In the post-Sherlock Holmes era in the first half of the 20th Century, that Anglophile tendency even trickled down into comic books, and exhibit one is the character under review today, Captain Cook Of Scotland Yard.
Captain Cook appeared as a guest comic in a few different magazines of the late 1930’s and early 1940’s, but what’s collected here are his stories in SMASH COMICS issues #1 - #13. Smash was published by the legendary “Quality Comics,” and it ran from 1939-1949 for a total of 85 issues. The Cook stories ran in 1939 and 1940.
There are 13 stories collected here, all running either four or six pages. They all move quickly, and are entertaining and adequate in terms of crime-solving comics. What’s most of interest to me about this series, though, is that whoever wrote it and drew it didn’t seem to know much about Britain or things British. Oh, Scotland Yard is mentioned, and there’s an occasional reference to someone being a Lord or whatever, but other than the lead character being called a representative of Scotland Yard, this could be a 100% American character working out of Chicago or New York.

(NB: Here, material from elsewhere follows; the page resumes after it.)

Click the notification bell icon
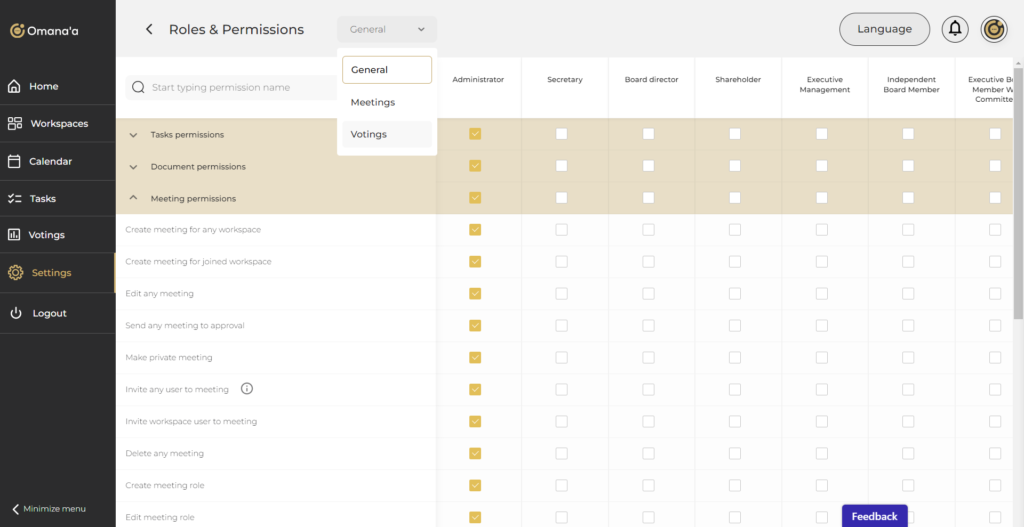This screenshot has height=527, width=1024. 955,29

The geography in the artwork looks totally generic in terms of place, no one speaks with British syntax, no one spells COLOR with a U, the buildings look American, the characters talk like people in any American crime B-movie, etc.

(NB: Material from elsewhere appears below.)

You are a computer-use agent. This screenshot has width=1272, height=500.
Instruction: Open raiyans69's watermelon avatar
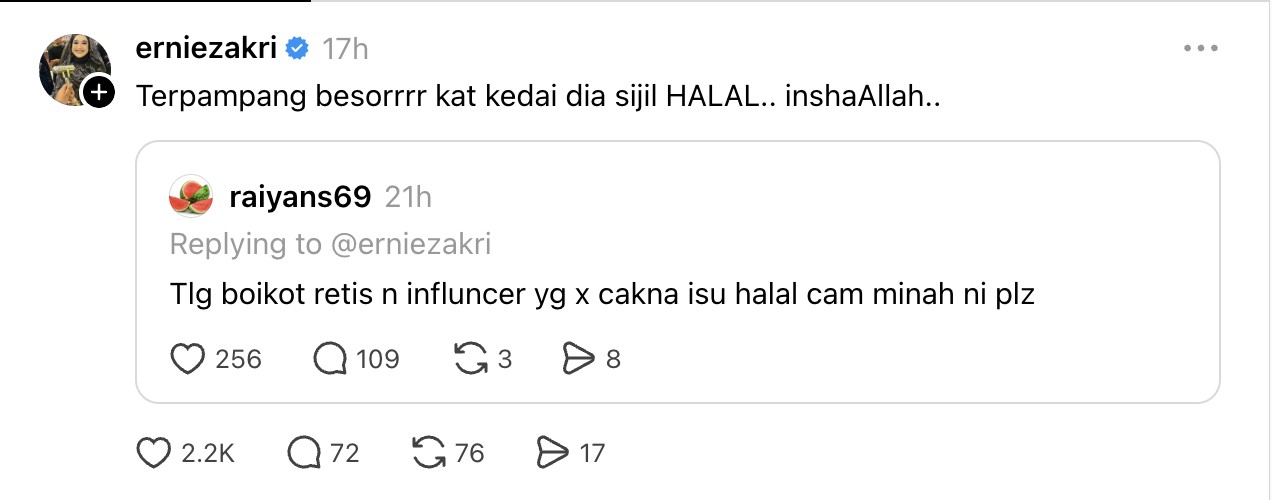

As with a number of series in either comics or movies which were running out of gas....or where the people making the comic or the film already know there are only a few installments left....the later entries seem more haphazardly composed and plotted, and we move more into weird, almost-scifi territory, where you don’t have to develop much of a mystery plot and plant clues....just have some weird phenomenon that can be explained away in the final few panels, completely removing the whodunit element (or even the HOW-dunit element or the HOW will the murderer be caught element) that is usually necessary in a detective comic or story or movie.